- [TEXT SECTION]

☆ ☆ ☆

CD18 inhibits progression of kidney cancer by down-regulating Treg cell levels.

Abstract

Gene mutation is closely related to the occurrence of tumor. Renal cell carcinoma is a malignant tumor, seriously threatening patients' life quality. Regulatory T cells (Treg) play important roles in the development of several cancers. This study aimed to investigate whether CD18 affects renal carcinoma cell proliferation. Thirty mice with renal cell carcinoma were constructed using gene-engineering mouse with CD18 deficiency, and another 30 normal C57 mice were used as control. Ki67 and micro-vessel density were detected by using immunohistochemistry (IHC) and immunofluorescence, respectively. The expression of CD3, CD4 and CD8 were detected in blood and spleen by quantitative PCR (q-PCR). Flow cytometry was used to detect the changes of Treg cells. The expression of Ki67 in C57 was significantly higher than that in CD18-/- mice (p<0.05). IHC results showed that CD31 was also significantly downregulated in CD18-/- group compared to control group (p<0.05). It was found that only high expression of CD4 in mesenteric lymph nodes of CD18-/- was considered as non-tumor-bearing. Flow cytometry results showed that Treg cells were significantly decreased in CD18-/- compared to C57 group (p<0.05). CD18-/- down-regulates Treg cells and inhibits the pathogenesis of renal cell carcinoma.

☆ ☆ ☆

- [ABOUT THIS TASK] Using the abstract above on CD18 and kidney cancer, decide whether each statement agrees with it. Answer yes or no, and quote the words that decide it. (a) Ki67 expression was higher in C57 mice than in CD18-/- mice. (b) Treg cells were measured with quantitative PCR. (c) The control group was made up of 30 normal C57 mice.

- [GIVEN DATA]
☆ ☆ ☆

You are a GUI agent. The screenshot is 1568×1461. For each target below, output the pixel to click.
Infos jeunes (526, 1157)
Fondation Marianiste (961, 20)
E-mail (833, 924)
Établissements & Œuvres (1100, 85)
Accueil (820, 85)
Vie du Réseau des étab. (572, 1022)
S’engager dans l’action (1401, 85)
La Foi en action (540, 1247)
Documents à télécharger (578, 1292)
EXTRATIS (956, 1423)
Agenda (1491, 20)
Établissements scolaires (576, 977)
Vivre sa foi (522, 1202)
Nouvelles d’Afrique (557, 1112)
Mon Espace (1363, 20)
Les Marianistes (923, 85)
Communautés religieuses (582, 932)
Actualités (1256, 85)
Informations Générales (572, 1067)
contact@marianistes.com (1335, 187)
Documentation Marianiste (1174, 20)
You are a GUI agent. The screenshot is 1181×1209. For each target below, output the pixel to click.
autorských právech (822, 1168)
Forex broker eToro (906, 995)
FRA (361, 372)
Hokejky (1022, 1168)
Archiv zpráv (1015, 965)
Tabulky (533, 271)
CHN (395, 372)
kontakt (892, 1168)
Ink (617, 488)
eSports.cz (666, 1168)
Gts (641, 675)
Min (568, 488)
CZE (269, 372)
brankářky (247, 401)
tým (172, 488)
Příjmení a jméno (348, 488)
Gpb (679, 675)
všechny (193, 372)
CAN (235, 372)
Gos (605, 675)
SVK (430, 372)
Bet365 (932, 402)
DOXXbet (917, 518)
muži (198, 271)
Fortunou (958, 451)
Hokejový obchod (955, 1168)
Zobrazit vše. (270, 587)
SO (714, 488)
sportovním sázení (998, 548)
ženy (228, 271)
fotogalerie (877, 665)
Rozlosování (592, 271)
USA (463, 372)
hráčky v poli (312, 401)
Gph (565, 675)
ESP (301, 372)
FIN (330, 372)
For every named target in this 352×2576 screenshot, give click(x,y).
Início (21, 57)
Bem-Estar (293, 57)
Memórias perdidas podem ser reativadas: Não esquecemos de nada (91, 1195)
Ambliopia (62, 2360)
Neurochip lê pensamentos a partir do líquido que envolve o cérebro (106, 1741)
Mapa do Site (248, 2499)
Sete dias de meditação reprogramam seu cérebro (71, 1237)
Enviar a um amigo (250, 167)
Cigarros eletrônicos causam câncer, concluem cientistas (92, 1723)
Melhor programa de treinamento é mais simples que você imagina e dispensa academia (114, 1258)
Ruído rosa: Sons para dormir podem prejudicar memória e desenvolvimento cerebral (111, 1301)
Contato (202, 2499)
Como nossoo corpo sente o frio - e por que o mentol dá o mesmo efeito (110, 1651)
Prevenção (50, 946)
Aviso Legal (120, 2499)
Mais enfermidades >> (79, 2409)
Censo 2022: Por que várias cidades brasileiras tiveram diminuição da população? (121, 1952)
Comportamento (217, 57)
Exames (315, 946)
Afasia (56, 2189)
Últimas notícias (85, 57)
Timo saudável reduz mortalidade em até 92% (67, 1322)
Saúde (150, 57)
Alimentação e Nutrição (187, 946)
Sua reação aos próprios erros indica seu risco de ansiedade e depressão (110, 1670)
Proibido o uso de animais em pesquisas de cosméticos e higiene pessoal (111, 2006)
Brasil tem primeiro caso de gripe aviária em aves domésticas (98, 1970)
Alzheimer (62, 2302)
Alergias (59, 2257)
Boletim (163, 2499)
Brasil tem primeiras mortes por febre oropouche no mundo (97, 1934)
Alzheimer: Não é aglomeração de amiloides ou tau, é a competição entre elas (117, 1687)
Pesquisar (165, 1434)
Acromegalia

☆ ☆ ☆

- [REPLY TO THE TASK]
(a) Yes: "The expression of Ki67 in C57 was significantly higher than that in CD18-/- mice (p<0.05)."
(b) No: "Flow cytometry was used to detect the changes of Treg cells."
(c) Yes: "another 30 normal C57 mice were used as control."